Extract provided:
....................

Saturday, June 7, 2008

Martha's Pasta

When Ms. Stewart's magazine first debuted about 16 years ago I was a huge devotee, and a charter subscriber. But with time I became disillusioned and found I was more a Sandra Lee kind of gal. In the old days Martha's recipes and projects looked easy. Maybe too easy - but they were overly ambitious for a novice maker girl. There were many tragic meals at my table, courtesy of Martha. But being naive and tenacious I thought for certain I would persevere.

Then there was the last straw.

A fall issue of Living featured a pumpkin candle that had this beautiful patina. Living in Miami as I did at the time - where you don't really experience the seasons, makes these things all the more seductive. I had never carved a pumpkin. And, remember these were the days before Pottery Barn and every other mass retailer on the planet made this kind of thing readily available.

....................

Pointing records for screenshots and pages
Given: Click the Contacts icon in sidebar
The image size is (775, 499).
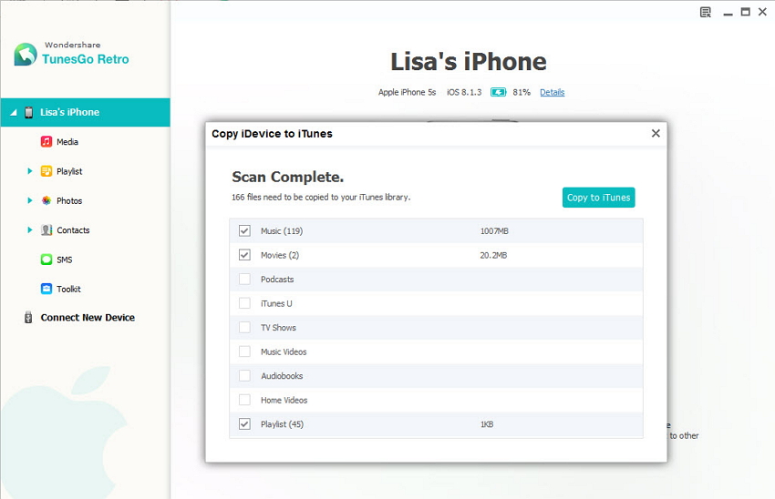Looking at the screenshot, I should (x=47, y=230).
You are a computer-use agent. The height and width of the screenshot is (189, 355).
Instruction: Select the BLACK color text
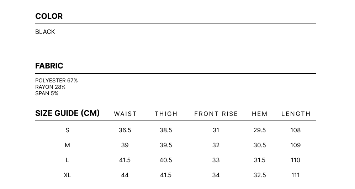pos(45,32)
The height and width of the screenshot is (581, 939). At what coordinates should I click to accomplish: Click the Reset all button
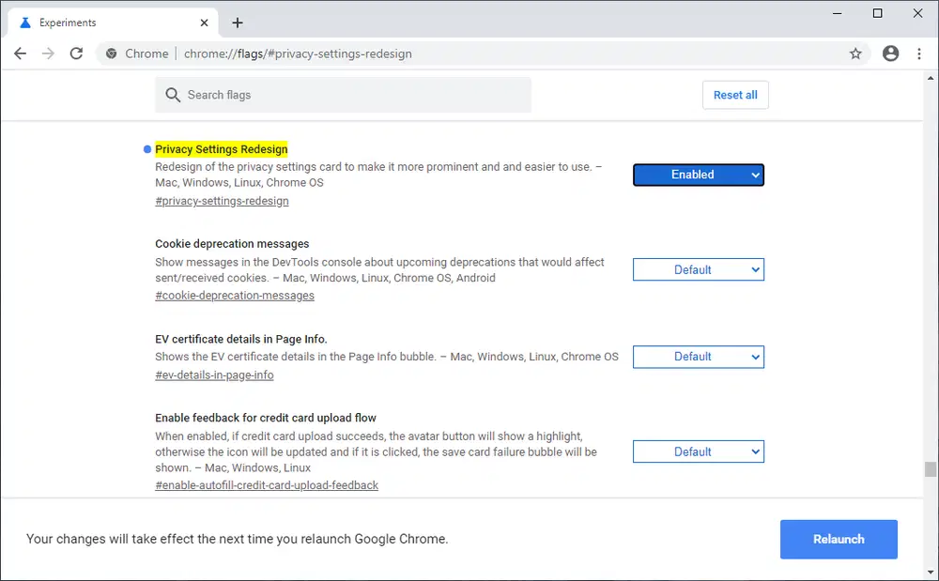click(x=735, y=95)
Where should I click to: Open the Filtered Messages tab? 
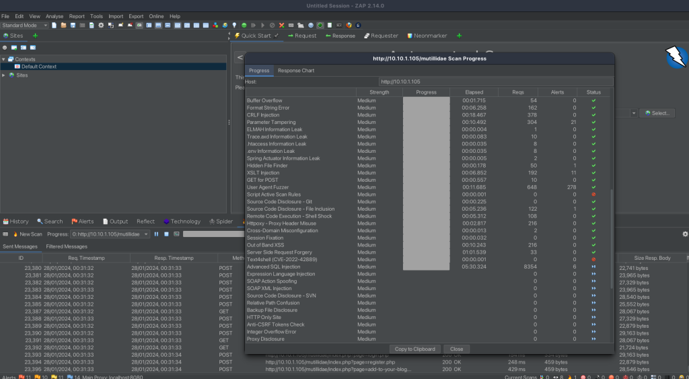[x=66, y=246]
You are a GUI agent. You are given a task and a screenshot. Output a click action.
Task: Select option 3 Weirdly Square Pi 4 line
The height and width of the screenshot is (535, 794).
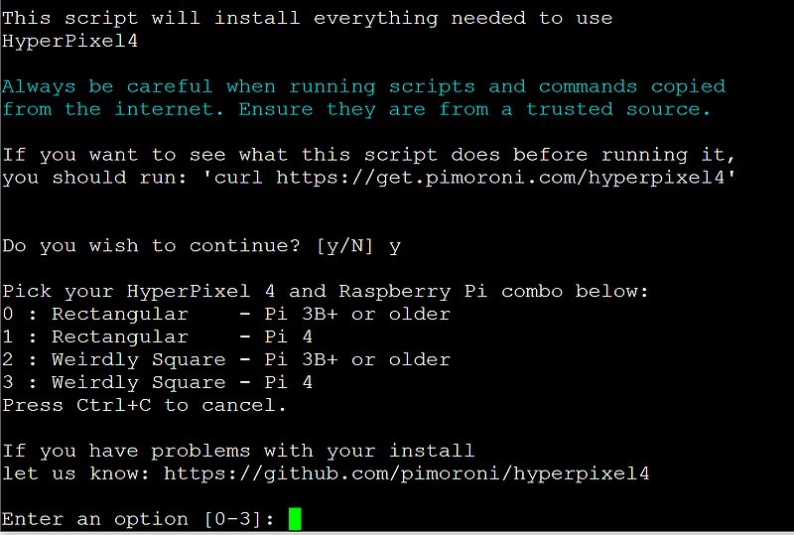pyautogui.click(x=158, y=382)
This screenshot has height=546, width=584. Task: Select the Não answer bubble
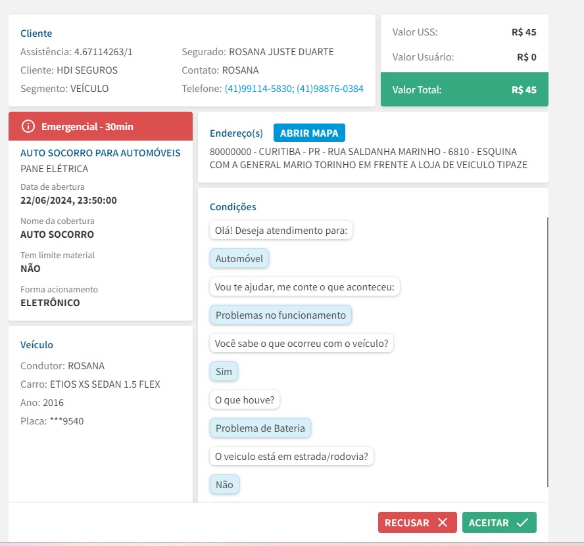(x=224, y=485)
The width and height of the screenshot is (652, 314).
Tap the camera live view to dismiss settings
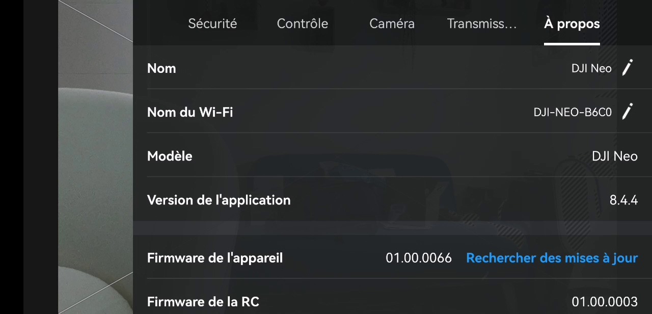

....................

Translate this sentence from the blog post about Martha's Pasta into Spanish: "I had never carved a pumpkin." The material is not needed for this work.

Written response: Nunca había tallado una calabaza.